Wiscoy Township is a township in Winona County, Minnesota, United States. The population was 361 at the 2010 census.

==Geography==
According to the US Census Bureau, the township has a total area of 35.7 square miles (92.5 km^{2}), all land.

==Demographics==
As of the census of 2000, there were 336 people, 133 households, and 102 families residing in the township. The population density was 9.4 people per square mile (3.6/km^{2}). There were 145 housing units at an average density of 4.1/sq mi (1.6/km^{2}). The racial makeup of the township was 98.81% White, 0.60% Asian, 0.60% from other races.

There were 133 households, out of which 37.6% had children under the age of 18 living with them, 61.7% were married couples living together, 7.5% had a female householder with no husband present, and 23.3% were non-families. 20.3% of all households were made up of individuals, and 3.0% had someone living alone who was 65 years of age or older.
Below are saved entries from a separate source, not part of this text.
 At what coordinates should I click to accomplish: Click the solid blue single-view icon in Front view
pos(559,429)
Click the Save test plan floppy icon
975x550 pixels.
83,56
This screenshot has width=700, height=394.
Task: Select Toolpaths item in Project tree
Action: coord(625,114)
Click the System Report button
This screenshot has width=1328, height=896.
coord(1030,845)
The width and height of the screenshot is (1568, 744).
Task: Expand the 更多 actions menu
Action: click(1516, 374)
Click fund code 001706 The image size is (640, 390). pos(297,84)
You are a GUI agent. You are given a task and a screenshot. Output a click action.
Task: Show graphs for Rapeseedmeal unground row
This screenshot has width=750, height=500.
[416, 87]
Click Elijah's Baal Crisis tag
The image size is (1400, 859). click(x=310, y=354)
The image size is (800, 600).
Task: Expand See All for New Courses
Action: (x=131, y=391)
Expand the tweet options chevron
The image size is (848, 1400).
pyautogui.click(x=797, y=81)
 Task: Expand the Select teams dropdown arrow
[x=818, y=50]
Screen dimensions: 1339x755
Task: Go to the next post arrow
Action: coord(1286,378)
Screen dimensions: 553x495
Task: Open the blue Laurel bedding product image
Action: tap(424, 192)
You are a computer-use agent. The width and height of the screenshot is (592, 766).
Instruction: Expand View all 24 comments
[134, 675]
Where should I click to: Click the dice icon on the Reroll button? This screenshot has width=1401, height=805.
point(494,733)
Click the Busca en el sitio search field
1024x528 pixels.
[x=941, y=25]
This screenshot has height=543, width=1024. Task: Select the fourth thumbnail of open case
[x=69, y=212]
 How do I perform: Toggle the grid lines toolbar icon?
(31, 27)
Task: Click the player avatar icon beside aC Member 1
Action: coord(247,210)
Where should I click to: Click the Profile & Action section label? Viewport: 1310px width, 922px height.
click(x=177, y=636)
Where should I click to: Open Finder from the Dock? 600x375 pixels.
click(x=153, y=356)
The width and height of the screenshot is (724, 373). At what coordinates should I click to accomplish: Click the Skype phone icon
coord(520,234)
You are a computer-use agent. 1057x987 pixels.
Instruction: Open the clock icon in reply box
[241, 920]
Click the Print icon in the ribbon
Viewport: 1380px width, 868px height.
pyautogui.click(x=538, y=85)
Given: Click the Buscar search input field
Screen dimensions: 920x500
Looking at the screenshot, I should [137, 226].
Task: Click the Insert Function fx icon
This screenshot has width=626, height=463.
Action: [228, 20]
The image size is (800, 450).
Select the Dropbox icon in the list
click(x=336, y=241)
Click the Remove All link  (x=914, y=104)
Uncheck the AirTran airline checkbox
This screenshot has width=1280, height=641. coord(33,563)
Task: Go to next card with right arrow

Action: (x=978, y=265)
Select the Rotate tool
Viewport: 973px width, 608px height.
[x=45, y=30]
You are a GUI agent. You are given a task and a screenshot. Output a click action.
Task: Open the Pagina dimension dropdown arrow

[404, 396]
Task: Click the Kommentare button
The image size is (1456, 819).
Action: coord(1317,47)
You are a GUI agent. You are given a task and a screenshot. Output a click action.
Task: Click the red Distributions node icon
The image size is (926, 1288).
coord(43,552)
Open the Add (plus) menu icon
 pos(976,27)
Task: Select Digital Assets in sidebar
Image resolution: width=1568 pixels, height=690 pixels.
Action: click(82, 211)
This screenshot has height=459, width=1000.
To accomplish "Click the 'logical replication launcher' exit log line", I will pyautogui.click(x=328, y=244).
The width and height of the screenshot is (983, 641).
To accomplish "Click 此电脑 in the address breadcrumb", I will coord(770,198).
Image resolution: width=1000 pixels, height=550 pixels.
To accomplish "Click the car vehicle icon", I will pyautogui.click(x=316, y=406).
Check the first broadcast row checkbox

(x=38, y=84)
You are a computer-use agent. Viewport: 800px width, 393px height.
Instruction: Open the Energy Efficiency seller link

The average household size was 2.53 and the average family size was 2.86.

In the township the population was spread out, with 26.5% under the age of 18, 6.3% from 18 to 24, 31.5% from 25 to 44, 30.4% from 45 to 64, and 5.4% who were 65 years of age or older. The median age was 39 years. For every 100 females, there were 108.7 males. For every 100 females age 18 and over, there were 114.8 males.

The median income for a household in the township was $36,607, and the median income for a family was $42,083. Males had a median income of $27,750 versus $25,000 for females. The per capita income for the township was $15,814. About 6.1% of families and 8.1% of the population were below the poverty line, including 6.3% of those under age 18 and none of those age 65 or over.